DATA IN THIS EXERCISE Block Start

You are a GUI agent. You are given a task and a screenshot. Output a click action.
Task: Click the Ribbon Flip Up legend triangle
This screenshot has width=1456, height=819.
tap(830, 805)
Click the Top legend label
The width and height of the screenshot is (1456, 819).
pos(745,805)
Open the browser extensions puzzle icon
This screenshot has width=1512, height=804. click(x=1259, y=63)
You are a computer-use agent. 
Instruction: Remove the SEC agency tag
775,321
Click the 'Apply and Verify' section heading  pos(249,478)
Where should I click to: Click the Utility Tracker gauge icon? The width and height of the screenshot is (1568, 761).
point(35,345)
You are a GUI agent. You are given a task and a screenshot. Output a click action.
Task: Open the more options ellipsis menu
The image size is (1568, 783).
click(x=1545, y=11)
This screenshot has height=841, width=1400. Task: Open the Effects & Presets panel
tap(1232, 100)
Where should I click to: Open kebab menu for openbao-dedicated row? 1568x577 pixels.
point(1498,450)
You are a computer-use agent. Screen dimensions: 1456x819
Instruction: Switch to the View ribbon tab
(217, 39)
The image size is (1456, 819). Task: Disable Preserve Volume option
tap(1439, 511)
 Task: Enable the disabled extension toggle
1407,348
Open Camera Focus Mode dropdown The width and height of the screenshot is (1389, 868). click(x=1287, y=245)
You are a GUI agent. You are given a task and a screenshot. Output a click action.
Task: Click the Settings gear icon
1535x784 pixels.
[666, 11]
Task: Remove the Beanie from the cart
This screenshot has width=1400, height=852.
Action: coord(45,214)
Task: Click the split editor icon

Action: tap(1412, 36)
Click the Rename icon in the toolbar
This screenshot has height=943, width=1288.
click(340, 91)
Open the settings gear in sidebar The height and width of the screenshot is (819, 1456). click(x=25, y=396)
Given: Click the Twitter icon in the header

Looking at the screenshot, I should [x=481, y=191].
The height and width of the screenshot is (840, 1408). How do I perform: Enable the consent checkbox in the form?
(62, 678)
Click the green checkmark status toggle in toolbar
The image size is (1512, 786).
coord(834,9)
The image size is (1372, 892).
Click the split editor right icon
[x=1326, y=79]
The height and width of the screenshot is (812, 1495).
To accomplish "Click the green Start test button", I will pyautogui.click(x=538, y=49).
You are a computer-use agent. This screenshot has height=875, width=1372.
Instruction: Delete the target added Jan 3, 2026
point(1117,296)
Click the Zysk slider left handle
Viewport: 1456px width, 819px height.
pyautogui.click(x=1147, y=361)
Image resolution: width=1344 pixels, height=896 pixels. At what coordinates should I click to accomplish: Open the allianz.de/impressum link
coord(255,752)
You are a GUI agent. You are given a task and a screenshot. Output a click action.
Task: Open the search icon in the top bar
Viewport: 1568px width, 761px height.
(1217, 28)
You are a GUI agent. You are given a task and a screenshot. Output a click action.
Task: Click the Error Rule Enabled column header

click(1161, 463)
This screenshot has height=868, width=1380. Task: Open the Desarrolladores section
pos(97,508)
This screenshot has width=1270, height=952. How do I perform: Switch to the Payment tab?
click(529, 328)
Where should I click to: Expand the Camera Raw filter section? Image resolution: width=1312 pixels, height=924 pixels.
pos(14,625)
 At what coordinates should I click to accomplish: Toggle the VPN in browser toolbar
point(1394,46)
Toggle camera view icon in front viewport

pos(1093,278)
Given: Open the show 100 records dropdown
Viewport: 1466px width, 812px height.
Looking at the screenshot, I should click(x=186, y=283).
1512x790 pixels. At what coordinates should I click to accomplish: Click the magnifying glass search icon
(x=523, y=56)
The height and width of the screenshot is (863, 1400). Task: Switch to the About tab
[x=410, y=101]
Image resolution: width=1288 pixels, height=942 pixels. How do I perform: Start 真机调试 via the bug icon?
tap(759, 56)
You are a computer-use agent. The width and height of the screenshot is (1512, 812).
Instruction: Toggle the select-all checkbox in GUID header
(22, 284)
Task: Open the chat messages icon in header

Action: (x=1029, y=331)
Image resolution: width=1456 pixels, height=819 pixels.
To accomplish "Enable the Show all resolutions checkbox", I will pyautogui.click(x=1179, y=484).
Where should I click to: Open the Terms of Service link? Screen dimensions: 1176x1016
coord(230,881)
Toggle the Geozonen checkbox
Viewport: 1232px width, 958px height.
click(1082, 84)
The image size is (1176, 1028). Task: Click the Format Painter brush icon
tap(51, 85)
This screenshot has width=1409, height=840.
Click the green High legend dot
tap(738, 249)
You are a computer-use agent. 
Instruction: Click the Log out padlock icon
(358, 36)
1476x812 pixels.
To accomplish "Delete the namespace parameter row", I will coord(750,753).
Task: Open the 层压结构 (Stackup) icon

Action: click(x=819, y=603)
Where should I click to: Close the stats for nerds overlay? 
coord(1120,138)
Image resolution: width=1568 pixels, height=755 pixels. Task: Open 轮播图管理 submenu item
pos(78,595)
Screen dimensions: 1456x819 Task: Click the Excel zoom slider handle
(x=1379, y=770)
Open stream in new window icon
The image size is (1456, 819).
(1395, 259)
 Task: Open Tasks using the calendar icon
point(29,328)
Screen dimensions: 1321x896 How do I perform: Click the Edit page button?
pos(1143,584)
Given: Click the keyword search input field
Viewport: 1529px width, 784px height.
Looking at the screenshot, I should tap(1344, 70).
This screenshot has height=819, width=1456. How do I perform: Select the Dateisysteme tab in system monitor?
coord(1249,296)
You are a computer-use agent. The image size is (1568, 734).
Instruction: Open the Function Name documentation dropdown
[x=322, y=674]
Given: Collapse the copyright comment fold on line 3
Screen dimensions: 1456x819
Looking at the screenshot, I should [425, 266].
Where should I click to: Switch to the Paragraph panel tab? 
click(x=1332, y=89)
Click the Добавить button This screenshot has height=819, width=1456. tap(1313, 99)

DATA IN THIS EXERCISE Block End

TASK PROMPT | Repeat the lines above exactly.

TASK SOLUTION |
You are a GUI agent. You are given a task and a screenshot. Output a click action.
Task: Click the Ribbon Flip Up legend triangle
This screenshot has width=1456, height=819.
tap(830, 805)
Click the Top legend label
The width and height of the screenshot is (1456, 819).
pos(745,805)
Open the browser extensions puzzle icon
This screenshot has width=1512, height=804. click(x=1259, y=63)
You are a computer-use agent. 
Instruction: Remove the SEC agency tag
775,321
Click the 'Apply and Verify' section heading  pos(249,478)
Where should I click to: Click the Utility Tracker gauge icon? The width and height of the screenshot is (1568, 761).
point(35,345)
You are a GUI agent. You are given a task and a screenshot. Output a click action.
Task: Open the more options ellipsis menu
The image size is (1568, 783).
click(x=1545, y=11)
This screenshot has height=841, width=1400. Task: Open the Effects & Presets panel
tap(1232, 100)
Where should I click to: Open kebab menu for openbao-dedicated row? 1568x577 pixels.
point(1498,450)
You are a computer-use agent. Screen dimensions: 1456x819
Instruction: Switch to the View ribbon tab
(217, 39)
The image size is (1456, 819). Task: Disable Preserve Volume option
tap(1439, 511)
 Task: Enable the disabled extension toggle
1407,348
Open Camera Focus Mode dropdown The width and height of the screenshot is (1389, 868). click(x=1287, y=245)
You are a GUI agent. You are given a task and a screenshot. Output a click action.
Task: Click the Settings gear icon
1535x784 pixels.
[666, 11]
Task: Remove the Beanie from the cart
This screenshot has width=1400, height=852.
Action: coord(45,214)
Task: Click the split editor icon

Action: tap(1412, 36)
Click the Rename icon in the toolbar
This screenshot has height=943, width=1288.
click(340, 91)
Open the settings gear in sidebar The height and width of the screenshot is (819, 1456). click(x=25, y=396)
Given: Click the Twitter icon in the header

Looking at the screenshot, I should [x=481, y=191].
The height and width of the screenshot is (840, 1408). How do I perform: Enable the consent checkbox in the form?
(62, 678)
Click the green checkmark status toggle in toolbar
The image size is (1512, 786).
coord(834,9)
The image size is (1372, 892).
Click the split editor right icon
[x=1326, y=79]
The height and width of the screenshot is (812, 1495).
To accomplish "Click the green Start test button", I will pyautogui.click(x=538, y=49).
You are a computer-use agent. This screenshot has height=875, width=1372.
Instruction: Delete the target added Jan 3, 2026
point(1117,296)
Click the Zysk slider left handle
Viewport: 1456px width, 819px height.
pyautogui.click(x=1147, y=361)
Image resolution: width=1344 pixels, height=896 pixels. At what coordinates should I click to accomplish: Open the allianz.de/impressum link
coord(255,752)
You are a GUI agent. You are given a task and a screenshot. Output a click action.
Task: Open the search icon in the top bar
Viewport: 1568px width, 761px height.
(1217, 28)
You are a GUI agent. You are given a task and a screenshot. Output a click action.
Task: Click the Error Rule Enabled column header

click(1161, 463)
This screenshot has height=868, width=1380. Task: Open the Desarrolladores section
pos(97,508)
This screenshot has width=1270, height=952. How do I perform: Switch to the Payment tab?
click(529, 328)
Where should I click to: Expand the Camera Raw filter section? Image resolution: width=1312 pixels, height=924 pixels.
pos(14,625)
 At what coordinates should I click to accomplish: Toggle the VPN in browser toolbar
point(1394,46)
Toggle camera view icon in front viewport

pos(1093,278)
Given: Open the show 100 records dropdown
Viewport: 1466px width, 812px height.
Looking at the screenshot, I should click(x=186, y=283).
1512x790 pixels. At what coordinates should I click to accomplish: Click the magnifying glass search icon
(x=523, y=56)
The height and width of the screenshot is (863, 1400). Task: Switch to the About tab
[x=410, y=101]
Image resolution: width=1288 pixels, height=942 pixels. How do I perform: Start 真机调试 via the bug icon?
tap(759, 56)
You are a computer-use agent. The width and height of the screenshot is (1512, 812).
Instruction: Toggle the select-all checkbox in GUID header
(22, 284)
Task: Open the chat messages icon in header

Action: (x=1029, y=331)
Image resolution: width=1456 pixels, height=819 pixels.
To accomplish "Enable the Show all resolutions checkbox", I will pyautogui.click(x=1179, y=484).
Where should I click to: Open the Terms of Service link? Screen dimensions: 1176x1016
coord(230,881)
Toggle the Geozonen checkbox
Viewport: 1232px width, 958px height.
click(1082, 84)
The image size is (1176, 1028). Task: Click the Format Painter brush icon
tap(51, 85)
This screenshot has width=1409, height=840.
Click the green High legend dot
tap(738, 249)
You are a computer-use agent. 
Instruction: Click the Log out padlock icon
(358, 36)
1476x812 pixels.
To accomplish "Delete the namespace parameter row", I will coord(750,753).
Task: Open the 层压结构 (Stackup) icon

Action: click(x=819, y=603)
Where should I click to: Close the stats for nerds overlay? 
coord(1120,138)
Image resolution: width=1568 pixels, height=755 pixels. Task: Open 轮播图管理 submenu item
pos(78,595)
Screen dimensions: 1456x819 Task: Click the Excel zoom slider handle
(x=1379, y=770)
Open stream in new window icon
The image size is (1456, 819).
(1395, 259)
 Task: Open Tasks using the calendar icon
point(29,328)
Screen dimensions: 1321x896 How do I perform: Click the Edit page button?
pos(1143,584)
Given: Click the keyword search input field
Viewport: 1529px width, 784px height.
Looking at the screenshot, I should tap(1344, 70).
This screenshot has height=819, width=1456. How do I perform: Select the Dateisysteme tab in system monitor?
coord(1249,296)
You are a computer-use agent. The image size is (1568, 734).
Instruction: Open the Function Name documentation dropdown
[x=322, y=674]
Given: Collapse the copyright comment fold on line 3
Screen dimensions: 1456x819
Looking at the screenshot, I should [425, 266].
Where should I click to: Switch to the Paragraph panel tab? 
click(x=1332, y=89)
Click the Добавить button This screenshot has height=819, width=1456. tap(1313, 99)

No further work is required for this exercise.